Biden issued a memorandum on his first day in office directing his homeland security secretary to take “all actions he deems appropriate” to “preserve and fortify” the programme, which former President Donald Trump, a Republican, tried to end.

The US Supreme Court last year blocked a bid by Trump to end DACA, saying that his administration had done so in an “arbitrary and capricious” manner.

While DACA is often described as a programme for young immigrants, many recipients have lived in the US for 10 years or more after being brought into the country without permission or overstaying visas. [File: Jonathan Ernst/Reuters]

Hanen’s decision limits the immediate ability of Biden, who pledged during his campaign to protect DACA, to keep the programme or something similar in place. His ruling is the second by a federal judge in Texas stopping Biden’s immigration plans after a court barred enforcement of Biden’s 100-day stay on most deportations.
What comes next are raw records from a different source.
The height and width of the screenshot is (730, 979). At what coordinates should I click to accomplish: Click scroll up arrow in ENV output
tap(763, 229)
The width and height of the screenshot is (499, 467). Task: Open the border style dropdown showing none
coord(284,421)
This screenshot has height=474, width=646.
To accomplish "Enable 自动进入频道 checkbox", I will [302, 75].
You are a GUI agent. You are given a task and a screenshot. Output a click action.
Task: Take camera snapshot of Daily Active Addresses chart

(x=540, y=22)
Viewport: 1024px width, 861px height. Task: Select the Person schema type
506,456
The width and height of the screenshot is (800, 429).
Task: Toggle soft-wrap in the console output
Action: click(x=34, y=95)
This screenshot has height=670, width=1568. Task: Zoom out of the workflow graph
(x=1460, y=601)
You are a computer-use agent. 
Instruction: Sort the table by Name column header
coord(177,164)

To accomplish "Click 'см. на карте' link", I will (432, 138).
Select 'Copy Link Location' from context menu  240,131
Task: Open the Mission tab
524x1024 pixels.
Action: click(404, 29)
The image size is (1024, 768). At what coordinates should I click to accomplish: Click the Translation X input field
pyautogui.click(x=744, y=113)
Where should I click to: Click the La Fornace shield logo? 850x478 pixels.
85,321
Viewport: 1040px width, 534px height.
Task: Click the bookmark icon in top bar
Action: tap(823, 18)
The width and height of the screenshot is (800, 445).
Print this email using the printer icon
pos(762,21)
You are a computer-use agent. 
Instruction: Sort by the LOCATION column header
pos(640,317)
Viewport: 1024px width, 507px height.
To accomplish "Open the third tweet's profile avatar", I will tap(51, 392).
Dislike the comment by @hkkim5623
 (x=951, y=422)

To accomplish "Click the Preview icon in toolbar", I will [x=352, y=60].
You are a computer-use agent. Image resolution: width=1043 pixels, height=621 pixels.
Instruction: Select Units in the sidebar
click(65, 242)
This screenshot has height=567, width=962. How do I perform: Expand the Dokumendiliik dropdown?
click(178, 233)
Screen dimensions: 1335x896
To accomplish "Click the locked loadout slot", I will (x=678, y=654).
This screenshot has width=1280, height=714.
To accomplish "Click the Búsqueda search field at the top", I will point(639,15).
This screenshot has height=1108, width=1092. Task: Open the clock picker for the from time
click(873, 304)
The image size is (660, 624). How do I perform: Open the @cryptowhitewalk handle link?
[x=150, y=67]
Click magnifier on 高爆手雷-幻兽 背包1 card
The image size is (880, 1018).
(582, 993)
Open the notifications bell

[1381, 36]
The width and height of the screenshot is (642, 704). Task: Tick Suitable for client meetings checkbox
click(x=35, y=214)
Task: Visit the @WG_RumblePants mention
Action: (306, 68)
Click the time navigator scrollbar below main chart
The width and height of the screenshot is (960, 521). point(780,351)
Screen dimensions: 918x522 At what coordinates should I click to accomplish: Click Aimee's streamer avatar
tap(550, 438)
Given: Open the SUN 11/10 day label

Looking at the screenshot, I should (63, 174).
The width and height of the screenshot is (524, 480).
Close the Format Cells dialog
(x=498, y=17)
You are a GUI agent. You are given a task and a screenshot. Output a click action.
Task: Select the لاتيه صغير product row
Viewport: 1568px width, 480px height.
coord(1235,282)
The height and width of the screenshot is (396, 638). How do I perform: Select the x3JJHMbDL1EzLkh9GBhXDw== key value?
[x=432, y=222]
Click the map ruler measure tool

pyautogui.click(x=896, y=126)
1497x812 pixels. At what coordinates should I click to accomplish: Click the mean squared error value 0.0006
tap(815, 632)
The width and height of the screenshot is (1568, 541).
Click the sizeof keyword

Biden has already proposed legislation that would provide a pathway to citizenship for the estimated 11 million people living in the US without authorisation. He also ordered agencies to make efforts to preserve the programme.

Supporters of DACA, including those who argued before Hanen to save it, have said a law passed by Congress is necessary to provide permanent relief. Hanen has said Congress must act if the US wants to provide the protections in DACA to recipients.

The states argued that Obama never had the authority in 2012 to create a programme such as DACA because it circumvented Congress. The states also argued the programme drains their educational and healthcare resources.

The US Supreme Court previously ruled that Trump’s attempt to end DACA in 2017 was unlawful. [File: Jose Luis Magana/AP Photo]

Suing alongside Texas were Alabama, Arkansas, Kansas, Louisiana, Mississippi, Nebraska, South Carolina, and West Virginia – states that all had Republican governors or state attorneys general.

The Mexican American Legal Defense and Educational Fund and the New Jersey Attorney General’s Office, which defended the programme on behalf of a group of DACA recipients, had argued Obama had the authority to institute DACA and that the states lacked the standing to sue because they had not suffered any harm due to the programme.

While DACA is often described as a programme for young immigrants, many recipients have lived in the US for 10 years or more after being brought into the country without permission or overstaying visas. The liberal Center for American Progress says roughly 254,000 children have at least one parent relying on DACA. Some recipients are grandparents.

The US Supreme Court previously ruled that Trump’s attempt to end DACA in 2017 was unlawful. A New York judge in December ordered the Trump administration to restore the programme as enacted by Obama.